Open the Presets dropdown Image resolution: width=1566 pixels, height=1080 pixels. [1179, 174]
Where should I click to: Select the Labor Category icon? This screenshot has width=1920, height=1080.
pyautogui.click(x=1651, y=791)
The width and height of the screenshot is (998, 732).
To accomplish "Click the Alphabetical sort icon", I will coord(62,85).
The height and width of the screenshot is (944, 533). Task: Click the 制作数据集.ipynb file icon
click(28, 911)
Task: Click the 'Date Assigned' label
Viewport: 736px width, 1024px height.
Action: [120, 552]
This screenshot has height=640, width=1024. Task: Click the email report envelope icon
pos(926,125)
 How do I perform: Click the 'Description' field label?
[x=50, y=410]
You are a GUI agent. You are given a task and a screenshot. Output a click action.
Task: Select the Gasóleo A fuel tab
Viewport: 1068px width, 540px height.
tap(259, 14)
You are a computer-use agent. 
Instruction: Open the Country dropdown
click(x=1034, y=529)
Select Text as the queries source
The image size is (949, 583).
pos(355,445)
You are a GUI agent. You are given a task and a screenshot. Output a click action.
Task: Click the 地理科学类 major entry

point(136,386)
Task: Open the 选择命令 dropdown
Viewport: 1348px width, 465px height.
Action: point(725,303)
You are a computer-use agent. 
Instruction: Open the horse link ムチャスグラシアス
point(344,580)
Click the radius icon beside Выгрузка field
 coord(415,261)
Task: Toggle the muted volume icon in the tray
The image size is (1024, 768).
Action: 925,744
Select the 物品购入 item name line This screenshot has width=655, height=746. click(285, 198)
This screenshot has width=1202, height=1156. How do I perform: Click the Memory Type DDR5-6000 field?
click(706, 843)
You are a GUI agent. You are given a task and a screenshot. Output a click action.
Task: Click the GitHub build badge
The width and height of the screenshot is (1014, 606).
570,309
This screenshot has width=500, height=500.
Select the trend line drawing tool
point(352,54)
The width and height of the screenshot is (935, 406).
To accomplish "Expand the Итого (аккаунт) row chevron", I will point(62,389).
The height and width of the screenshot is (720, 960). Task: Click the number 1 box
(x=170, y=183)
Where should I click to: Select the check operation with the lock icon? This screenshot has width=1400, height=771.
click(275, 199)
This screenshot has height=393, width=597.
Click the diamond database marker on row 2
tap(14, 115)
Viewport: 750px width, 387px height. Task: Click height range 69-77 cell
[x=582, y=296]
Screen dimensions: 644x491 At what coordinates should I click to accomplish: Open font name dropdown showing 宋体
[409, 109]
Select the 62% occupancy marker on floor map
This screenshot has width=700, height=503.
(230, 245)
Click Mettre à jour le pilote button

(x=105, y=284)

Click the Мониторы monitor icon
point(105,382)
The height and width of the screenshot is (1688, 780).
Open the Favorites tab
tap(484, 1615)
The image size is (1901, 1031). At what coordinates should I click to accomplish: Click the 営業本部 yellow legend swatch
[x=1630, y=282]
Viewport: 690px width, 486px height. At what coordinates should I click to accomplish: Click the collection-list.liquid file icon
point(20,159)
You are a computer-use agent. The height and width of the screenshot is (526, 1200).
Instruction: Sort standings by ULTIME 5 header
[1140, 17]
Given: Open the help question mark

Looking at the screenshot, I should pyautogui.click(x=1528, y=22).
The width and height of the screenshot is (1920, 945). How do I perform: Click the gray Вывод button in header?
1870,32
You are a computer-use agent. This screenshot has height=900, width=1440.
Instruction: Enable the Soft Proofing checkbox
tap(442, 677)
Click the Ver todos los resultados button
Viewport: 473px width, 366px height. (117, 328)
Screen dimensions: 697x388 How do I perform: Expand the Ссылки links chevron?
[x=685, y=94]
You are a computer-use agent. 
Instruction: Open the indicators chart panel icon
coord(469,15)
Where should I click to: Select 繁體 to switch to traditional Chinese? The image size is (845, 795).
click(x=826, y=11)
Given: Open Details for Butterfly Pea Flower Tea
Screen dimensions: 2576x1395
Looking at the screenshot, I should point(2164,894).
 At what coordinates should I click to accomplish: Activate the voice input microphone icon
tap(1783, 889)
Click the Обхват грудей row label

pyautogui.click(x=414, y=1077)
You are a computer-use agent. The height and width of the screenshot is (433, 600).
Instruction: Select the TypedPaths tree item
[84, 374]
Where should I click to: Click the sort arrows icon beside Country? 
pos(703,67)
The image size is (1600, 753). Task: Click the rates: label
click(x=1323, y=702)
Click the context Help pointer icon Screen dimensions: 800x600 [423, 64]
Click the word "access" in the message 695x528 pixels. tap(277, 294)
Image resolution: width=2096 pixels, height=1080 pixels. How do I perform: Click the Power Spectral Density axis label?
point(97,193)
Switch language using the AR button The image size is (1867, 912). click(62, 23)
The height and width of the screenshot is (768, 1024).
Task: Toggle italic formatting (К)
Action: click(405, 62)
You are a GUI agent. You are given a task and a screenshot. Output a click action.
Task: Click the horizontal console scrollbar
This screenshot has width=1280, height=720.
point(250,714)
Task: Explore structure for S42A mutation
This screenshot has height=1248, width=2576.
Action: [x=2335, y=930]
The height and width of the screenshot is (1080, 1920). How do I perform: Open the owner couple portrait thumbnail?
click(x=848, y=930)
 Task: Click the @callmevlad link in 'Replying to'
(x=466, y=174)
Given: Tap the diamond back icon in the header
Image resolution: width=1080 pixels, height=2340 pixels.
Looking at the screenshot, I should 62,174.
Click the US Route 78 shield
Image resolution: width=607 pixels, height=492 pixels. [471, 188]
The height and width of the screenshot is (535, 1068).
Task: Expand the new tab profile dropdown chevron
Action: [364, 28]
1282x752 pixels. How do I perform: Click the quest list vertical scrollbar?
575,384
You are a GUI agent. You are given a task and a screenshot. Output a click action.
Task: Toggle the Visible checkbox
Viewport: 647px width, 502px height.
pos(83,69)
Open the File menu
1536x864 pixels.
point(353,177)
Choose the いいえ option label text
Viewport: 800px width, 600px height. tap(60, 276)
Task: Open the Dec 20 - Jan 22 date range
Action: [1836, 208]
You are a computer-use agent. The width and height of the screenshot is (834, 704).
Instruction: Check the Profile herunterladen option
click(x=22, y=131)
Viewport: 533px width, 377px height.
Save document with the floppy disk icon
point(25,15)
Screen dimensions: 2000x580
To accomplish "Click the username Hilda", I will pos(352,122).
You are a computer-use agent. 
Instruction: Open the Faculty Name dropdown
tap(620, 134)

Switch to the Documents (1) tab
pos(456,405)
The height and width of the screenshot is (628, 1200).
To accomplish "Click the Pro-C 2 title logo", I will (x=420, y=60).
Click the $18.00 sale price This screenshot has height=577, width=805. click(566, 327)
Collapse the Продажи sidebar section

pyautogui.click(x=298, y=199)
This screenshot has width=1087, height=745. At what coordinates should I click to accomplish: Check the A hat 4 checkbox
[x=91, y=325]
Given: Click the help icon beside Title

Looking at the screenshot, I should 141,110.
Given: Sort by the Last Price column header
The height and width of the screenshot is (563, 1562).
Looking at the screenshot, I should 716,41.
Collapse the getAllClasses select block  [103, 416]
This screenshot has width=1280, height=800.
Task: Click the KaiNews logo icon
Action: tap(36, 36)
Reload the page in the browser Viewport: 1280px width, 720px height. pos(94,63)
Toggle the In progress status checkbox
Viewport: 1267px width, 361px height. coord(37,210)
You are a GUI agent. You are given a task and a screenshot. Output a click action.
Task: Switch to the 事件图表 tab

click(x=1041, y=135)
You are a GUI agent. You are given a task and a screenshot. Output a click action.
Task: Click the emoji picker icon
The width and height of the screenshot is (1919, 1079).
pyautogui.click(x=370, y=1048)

_ _ _ _ _

▸ Problem to work on: Copy out the range of lines above starting at the line with "Instruction: Sort standings" and ending at the line with "You are a computer-use agent. This", exactly and including both.

▸ Task response:
Instruction: Sort standings by ULTIME 5 header
[1140, 17]
Given: Open the help question mark

Looking at the screenshot, I should pyautogui.click(x=1528, y=22).
The width and height of the screenshot is (1920, 945). How do I perform: Click the gray Вывод button in header?
1870,32
You are a computer-use agent. This screenshot has height=900, width=1440.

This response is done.